• What is being asked:
Instruction for the entries that follow: retype exactly the lines from the line with "Viewport: 704px width, 422px height." to the line with "Open the Additional Info button", both included, and omit all others.

--- START ---

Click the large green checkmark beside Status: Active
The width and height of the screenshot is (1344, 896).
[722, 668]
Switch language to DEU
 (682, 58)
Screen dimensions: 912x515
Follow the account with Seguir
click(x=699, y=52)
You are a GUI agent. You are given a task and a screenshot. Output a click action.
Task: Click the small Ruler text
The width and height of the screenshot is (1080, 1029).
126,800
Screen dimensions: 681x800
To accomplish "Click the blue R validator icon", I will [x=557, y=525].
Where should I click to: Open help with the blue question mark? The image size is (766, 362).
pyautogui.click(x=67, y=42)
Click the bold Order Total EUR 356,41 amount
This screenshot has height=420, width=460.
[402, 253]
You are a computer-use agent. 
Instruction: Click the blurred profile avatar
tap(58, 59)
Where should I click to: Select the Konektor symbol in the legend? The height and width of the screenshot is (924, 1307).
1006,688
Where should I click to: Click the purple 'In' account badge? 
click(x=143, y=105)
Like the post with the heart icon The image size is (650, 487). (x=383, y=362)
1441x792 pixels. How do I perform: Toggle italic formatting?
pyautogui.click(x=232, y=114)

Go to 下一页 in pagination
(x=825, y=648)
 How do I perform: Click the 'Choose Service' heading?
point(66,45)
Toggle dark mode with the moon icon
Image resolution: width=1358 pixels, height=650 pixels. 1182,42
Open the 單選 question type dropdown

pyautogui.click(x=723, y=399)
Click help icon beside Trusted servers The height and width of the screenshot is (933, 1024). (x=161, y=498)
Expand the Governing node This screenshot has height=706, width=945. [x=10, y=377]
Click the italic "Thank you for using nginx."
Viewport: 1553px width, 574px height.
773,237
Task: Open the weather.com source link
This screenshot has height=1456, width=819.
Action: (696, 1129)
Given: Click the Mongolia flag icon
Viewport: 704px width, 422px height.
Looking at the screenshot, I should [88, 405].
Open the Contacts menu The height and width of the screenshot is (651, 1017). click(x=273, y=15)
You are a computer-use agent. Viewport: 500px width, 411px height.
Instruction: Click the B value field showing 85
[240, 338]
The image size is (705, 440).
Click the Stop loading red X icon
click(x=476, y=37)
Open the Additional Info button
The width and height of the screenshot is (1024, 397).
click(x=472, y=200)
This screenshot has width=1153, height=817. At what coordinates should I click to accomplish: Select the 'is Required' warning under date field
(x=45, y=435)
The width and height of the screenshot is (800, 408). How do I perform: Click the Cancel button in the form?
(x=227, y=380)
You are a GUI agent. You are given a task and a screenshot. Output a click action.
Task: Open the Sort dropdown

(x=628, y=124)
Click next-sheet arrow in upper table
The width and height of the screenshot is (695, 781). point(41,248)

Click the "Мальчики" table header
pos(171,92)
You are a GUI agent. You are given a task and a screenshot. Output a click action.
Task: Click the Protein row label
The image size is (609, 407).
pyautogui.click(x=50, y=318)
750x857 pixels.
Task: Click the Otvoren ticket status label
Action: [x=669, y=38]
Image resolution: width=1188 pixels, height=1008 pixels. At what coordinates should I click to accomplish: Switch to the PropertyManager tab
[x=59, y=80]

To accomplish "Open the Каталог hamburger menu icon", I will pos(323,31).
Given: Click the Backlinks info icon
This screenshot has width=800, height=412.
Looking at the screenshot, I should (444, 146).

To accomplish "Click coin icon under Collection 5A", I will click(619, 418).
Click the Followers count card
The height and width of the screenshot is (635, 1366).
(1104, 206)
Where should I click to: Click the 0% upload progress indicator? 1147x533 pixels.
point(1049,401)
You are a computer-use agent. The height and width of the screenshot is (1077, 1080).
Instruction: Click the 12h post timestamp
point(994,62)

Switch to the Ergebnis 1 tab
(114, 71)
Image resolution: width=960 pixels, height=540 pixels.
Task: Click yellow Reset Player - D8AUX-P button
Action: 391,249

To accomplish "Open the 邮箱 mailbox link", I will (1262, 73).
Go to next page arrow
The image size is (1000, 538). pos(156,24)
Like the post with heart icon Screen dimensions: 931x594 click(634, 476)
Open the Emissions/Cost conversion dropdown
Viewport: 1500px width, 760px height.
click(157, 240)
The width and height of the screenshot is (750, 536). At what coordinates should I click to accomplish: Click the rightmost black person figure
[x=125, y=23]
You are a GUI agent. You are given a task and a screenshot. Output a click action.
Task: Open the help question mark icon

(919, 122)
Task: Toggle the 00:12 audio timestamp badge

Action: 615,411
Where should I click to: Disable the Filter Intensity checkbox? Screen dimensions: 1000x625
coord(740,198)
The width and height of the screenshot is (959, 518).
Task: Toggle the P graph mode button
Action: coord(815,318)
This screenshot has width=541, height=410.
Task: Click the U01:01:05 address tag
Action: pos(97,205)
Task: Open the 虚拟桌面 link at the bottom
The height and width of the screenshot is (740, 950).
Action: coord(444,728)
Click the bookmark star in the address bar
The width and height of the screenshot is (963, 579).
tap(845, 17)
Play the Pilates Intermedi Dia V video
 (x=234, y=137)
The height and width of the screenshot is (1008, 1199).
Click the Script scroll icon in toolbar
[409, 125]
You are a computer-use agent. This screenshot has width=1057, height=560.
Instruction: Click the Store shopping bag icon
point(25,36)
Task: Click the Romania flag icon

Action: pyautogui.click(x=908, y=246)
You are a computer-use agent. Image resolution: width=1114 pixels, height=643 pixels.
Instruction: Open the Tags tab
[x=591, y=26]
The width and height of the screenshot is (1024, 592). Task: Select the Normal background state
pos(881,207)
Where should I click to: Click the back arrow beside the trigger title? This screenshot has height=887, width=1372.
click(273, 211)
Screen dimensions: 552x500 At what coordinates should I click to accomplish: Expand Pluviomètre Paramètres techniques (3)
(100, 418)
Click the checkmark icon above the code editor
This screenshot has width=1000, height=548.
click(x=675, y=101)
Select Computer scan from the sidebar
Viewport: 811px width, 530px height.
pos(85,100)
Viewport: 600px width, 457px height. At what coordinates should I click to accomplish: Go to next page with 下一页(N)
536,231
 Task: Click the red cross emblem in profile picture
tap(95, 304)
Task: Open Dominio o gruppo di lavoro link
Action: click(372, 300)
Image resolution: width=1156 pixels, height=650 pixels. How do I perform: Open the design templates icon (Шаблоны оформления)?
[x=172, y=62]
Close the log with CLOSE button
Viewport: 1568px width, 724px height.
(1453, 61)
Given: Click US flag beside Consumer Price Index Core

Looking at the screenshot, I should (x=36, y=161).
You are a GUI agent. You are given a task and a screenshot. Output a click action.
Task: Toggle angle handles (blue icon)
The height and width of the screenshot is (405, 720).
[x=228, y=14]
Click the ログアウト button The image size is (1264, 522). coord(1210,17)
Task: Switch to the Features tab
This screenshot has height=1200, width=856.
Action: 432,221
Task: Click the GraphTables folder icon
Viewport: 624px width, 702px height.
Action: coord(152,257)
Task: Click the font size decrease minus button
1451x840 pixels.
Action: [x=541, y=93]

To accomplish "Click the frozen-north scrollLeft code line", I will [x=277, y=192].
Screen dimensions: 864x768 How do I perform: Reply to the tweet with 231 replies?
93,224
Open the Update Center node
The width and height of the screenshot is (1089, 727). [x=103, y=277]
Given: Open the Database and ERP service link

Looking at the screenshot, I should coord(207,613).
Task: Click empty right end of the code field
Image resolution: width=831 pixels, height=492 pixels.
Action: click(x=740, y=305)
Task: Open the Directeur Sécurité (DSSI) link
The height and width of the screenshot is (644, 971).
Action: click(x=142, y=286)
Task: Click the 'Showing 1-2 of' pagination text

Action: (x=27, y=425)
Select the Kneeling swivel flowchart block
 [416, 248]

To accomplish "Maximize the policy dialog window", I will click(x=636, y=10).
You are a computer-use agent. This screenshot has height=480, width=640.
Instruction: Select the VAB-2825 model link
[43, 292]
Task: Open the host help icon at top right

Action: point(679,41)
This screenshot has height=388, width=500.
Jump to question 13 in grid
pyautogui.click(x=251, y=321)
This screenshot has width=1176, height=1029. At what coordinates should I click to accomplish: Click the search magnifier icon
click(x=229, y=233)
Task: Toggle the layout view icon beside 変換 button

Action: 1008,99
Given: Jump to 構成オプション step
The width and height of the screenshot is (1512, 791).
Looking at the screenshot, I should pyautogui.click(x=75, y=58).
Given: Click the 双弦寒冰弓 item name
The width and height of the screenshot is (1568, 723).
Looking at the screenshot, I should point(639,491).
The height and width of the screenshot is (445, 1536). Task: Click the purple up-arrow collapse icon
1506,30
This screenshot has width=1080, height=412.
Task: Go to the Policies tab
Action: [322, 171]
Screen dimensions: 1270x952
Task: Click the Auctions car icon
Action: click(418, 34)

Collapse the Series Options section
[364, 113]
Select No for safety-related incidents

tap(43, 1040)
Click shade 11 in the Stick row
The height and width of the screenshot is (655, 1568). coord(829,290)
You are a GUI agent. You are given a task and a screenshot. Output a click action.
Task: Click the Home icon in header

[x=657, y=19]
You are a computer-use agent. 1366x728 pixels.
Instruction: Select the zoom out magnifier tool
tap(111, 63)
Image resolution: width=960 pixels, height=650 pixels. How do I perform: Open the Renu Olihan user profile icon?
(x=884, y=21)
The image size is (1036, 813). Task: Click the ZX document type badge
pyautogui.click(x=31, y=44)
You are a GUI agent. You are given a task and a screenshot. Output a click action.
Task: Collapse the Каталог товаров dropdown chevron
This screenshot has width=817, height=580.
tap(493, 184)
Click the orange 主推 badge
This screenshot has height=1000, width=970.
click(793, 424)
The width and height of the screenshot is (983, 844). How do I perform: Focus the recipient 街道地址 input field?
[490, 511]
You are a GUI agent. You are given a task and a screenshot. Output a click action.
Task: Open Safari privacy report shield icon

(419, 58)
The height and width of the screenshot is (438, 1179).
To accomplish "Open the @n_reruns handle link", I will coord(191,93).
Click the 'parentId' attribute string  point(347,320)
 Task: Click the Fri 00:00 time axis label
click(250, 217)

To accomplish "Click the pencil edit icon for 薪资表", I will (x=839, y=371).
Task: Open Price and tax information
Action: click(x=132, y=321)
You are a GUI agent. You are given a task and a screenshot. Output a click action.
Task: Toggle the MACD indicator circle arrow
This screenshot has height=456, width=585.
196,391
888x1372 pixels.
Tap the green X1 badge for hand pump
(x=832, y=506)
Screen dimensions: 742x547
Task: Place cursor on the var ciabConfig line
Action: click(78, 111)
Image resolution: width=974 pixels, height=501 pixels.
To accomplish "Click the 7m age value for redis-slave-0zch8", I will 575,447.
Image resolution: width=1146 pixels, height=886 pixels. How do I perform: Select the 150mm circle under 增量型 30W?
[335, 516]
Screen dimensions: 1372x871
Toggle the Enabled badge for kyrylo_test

--- END ---

• Answer space:
Viewport: 704px width, 422px height.
Looking at the screenshot, I should [88, 405].
Open the Contacts menu The height and width of the screenshot is (651, 1017). click(x=273, y=15)
You are a computer-use agent. Viewport: 500px width, 411px height.
Instruction: Click the B value field showing 85
[240, 338]
The image size is (705, 440).
Click the Stop loading red X icon
click(x=476, y=37)
Open the Additional Info button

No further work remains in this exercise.